Two of the three Manchester United goals in their 0-3 win over Brighton came from shocking defending from set pieces, the latest goals given away by terrible defending.

On Saturday, United scored from a poorly dealt with free kick and a moment of madness from Maupay to conceded that late penalty, even if VAR awarding it after the final whistle was hugely contentious.

Chelsea had a Jorginho penalty and a Kurt Zouma goal from an uncleared set piece to thank for their 3-1 opening day win at the Amex.

A trend is developing. Brighton have now conceded three times in six of their last seven home matches against Premier League opposition – and the majority of those goals have come because we cannot defend set pieces.

Mata has been taking free kicks and corners in England now for well over a decade. Everyone knows that he will whip the ball into the space between defensive line and goalkeeper and nine times out of 10, it will cause problems.

Brighton therefore defending with such a high line against a Mata free kick for the first was questionable, given that it left a lot of space for the Spaniard to exploit.

Just to compound that decision, White then managed to play everyone on side by being deeper than the Titanic and Bernardo took social distancing beyond the recommended two metres by allowing Scott McTominay to meander into the box and place a free header past Jason Steele.

Potter criticising his players in public is rare, but it is happening with increasing frequency now when it comes to defending set pieces. The Brighton boss said after the 0-3 defeat to Manchester United that the first goal was “cheap” and “poor”, words normally used by a girl when you take them to steak night at Wetherspoons or a first date rather than by our overly-positive Albion manager.

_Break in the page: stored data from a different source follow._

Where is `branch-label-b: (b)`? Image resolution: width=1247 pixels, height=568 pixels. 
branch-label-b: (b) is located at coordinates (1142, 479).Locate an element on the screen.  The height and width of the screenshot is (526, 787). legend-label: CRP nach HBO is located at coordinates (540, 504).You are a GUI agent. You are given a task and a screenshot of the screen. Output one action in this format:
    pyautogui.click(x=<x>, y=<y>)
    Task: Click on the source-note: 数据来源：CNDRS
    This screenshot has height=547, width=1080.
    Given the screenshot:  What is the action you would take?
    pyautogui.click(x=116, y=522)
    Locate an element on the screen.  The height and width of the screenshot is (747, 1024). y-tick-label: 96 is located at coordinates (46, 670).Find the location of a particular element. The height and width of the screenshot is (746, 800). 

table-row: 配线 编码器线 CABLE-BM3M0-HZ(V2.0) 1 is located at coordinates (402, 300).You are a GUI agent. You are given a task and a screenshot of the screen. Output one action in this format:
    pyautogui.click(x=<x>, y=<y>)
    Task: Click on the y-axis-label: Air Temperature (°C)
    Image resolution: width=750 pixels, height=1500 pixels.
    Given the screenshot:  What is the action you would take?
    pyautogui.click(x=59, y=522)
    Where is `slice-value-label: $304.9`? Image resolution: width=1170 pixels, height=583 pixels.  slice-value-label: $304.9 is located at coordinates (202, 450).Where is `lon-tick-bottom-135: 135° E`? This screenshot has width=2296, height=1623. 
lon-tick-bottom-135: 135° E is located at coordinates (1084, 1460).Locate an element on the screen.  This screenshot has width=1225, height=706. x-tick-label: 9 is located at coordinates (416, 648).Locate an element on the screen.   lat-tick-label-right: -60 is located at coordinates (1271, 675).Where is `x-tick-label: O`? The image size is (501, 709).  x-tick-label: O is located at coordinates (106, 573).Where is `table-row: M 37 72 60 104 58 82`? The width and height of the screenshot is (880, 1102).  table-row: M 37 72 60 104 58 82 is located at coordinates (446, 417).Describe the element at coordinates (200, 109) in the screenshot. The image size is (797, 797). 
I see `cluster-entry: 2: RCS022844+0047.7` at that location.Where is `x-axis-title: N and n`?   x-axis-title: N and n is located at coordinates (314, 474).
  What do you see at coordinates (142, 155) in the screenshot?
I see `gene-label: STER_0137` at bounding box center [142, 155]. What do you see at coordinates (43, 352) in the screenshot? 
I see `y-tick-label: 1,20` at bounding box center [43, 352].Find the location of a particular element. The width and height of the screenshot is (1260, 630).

United’s third came from a Paul Pogba free kick which was going wide of goal until Joel Veltman turned his back in the wall, it hit the Dutch international defender and deflected in. Never. Turn. Your. Back. In. The. Wall. You get told it at Under 7s level, so why is a highly paid professional football doing it?

Incredibly, the commentators on Sky Sports began gushing about Pogba’s brilliant strike. Forget the ridiculous handball laws, if our so-called experts are now saying that a free kick shanked wide which deflects in off the wall is a fantastic piece of play from a footballing genius, then the game really has gone. I could do that for £75 and a litre of Scrumpy Jack rather than the £90 million and £290,000 a week which United are paying Pogba.

Mata was the man who scored United’s other goal which came in-between the comical free kick defending and, er, the second bit of comical free kick defending.

The Spaniard delivered a cool finish past Steele after a deft flick from van de Beek and effectively secured Manchester United their 0-3 win over Brighton.

Things might have been different were it not for an extraordinary Henderson save just before United’s second. Jayson Molumby was outstanding all evening and his determination teed up Trossard who hit a powerful shot towards the bottom corner from relatively close range.

Having been denied by the Manchester United woodwork three times on Saturday, the Belgian now found himself stopped by the reactions of United’s number two.

Henderson somehow got down and flung out a hand strong enough to turn the ball around the post within a second of the ball leaving Trossard’s feet.

When Benjamin Franklin said, “In this world nothing can be said to be certain, except death and taxes”, he was wrong. Nothing is certain except death, taxes and Leandro Trossard not scoring against Manchester United.

Brighton’s League Cup run has been fun whilst it lasted and Potter will have learnt plenty about his side’s strengths and weaknesses so in that regard, it has been a useful experience.

Sort out defending set pieces, buy a striker, get a left wing back. The door to a Thursday night in Albania via the League Cup might have been slammed shut, but do all that in the next four days and we could yet qualify for Europe through the Premier League or FA Cup. A boy can dream, right?